▶ [INFORMATION PROVIDED]

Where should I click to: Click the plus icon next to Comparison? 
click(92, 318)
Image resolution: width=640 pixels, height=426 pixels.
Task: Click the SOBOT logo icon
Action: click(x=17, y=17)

▶ [AIM OF THE EXERCISE]
Produce a faithful copy of all the material above.

▶ [OUTPUT OF THE TASK]
Where should I click to: Click the plus icon next to Comparison? 
click(92, 318)
Image resolution: width=640 pixels, height=426 pixels.
Task: Click the SOBOT logo icon
Action: click(x=17, y=17)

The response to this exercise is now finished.